[WHAT TO WORK ON]: Reproduce the listing below verbatim.
**********
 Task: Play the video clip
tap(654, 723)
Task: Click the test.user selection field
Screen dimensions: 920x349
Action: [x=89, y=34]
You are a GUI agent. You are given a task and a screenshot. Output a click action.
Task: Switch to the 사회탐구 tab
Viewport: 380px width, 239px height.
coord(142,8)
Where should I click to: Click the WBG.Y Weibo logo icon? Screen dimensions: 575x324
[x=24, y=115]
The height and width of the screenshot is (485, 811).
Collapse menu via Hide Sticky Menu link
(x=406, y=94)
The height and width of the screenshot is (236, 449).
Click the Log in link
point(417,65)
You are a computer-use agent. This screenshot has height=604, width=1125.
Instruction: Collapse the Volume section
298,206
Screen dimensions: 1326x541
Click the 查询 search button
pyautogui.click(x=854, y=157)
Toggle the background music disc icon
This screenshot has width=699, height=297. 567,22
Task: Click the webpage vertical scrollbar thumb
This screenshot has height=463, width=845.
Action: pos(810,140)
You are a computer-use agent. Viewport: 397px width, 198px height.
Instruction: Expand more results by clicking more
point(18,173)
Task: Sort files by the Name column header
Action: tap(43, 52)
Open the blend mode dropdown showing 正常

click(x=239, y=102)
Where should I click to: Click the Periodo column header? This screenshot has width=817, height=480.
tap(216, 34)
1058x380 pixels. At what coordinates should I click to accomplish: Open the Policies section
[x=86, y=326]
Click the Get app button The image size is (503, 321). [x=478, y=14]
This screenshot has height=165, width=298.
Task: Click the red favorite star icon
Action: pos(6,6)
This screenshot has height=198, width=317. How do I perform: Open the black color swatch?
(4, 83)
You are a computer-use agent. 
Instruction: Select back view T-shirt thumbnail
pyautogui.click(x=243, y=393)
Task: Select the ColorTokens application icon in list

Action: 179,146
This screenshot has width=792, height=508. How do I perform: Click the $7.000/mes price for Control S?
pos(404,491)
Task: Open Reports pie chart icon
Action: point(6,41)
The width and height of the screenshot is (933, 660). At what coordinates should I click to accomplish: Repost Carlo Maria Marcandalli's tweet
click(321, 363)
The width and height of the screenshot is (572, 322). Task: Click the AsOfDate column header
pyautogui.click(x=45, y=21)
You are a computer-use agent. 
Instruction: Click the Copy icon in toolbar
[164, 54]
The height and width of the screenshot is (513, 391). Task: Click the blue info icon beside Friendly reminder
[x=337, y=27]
**********
[RESULT OF THE EXERCISE]:
 Task: Play the video clip
tap(654, 723)
Task: Click the test.user selection field
Screen dimensions: 920x349
Action: [x=89, y=34]
You are a GUI agent. You are given a task and a screenshot. Output a click action.
Task: Switch to the 사회탐구 tab
Viewport: 380px width, 239px height.
coord(142,8)
Where should I click to: Click the WBG.Y Weibo logo icon? Screen dimensions: 575x324
[x=24, y=115]
The height and width of the screenshot is (485, 811).
Collapse menu via Hide Sticky Menu link
(x=406, y=94)
The height and width of the screenshot is (236, 449).
Click the Log in link
point(417,65)
You are a computer-use agent. This screenshot has height=604, width=1125.
Instruction: Collapse the Volume section
298,206
Screen dimensions: 1326x541
Click the 查询 search button
pyautogui.click(x=854, y=157)
Toggle the background music disc icon
This screenshot has width=699, height=297. 567,22
Task: Click the webpage vertical scrollbar thumb
This screenshot has height=463, width=845.
Action: pos(810,140)
You are a computer-use agent. Viewport: 397px width, 198px height.
Instruction: Expand more results by clicking more
point(18,173)
Task: Sort files by the Name column header
Action: tap(43, 52)
Open the blend mode dropdown showing 正常

click(x=239, y=102)
Where should I click to: Click the Periodo column header? This screenshot has width=817, height=480.
tap(216, 34)
1058x380 pixels. At what coordinates should I click to accomplish: Open the Policies section
[x=86, y=326]
Click the Get app button The image size is (503, 321). [x=478, y=14]
This screenshot has height=165, width=298.
Task: Click the red favorite star icon
Action: pos(6,6)
This screenshot has height=198, width=317. How do I perform: Open the black color swatch?
(4, 83)
You are a computer-use agent. 
Instruction: Select back view T-shirt thumbnail
pyautogui.click(x=243, y=393)
Task: Select the ColorTokens application icon in list

Action: 179,146
This screenshot has width=792, height=508. How do I perform: Click the $7.000/mes price for Control S?
pos(404,491)
Task: Open Reports pie chart icon
Action: point(6,41)
The width and height of the screenshot is (933, 660). At what coordinates should I click to accomplish: Repost Carlo Maria Marcandalli's tweet
click(321, 363)
The width and height of the screenshot is (572, 322). Task: Click the AsOfDate column header
pyautogui.click(x=45, y=21)
You are a computer-use agent. 
Instruction: Click the Copy icon in toolbar
[164, 54]
The height and width of the screenshot is (513, 391). Task: Click the blue info icon beside Friendly reminder
[x=337, y=27]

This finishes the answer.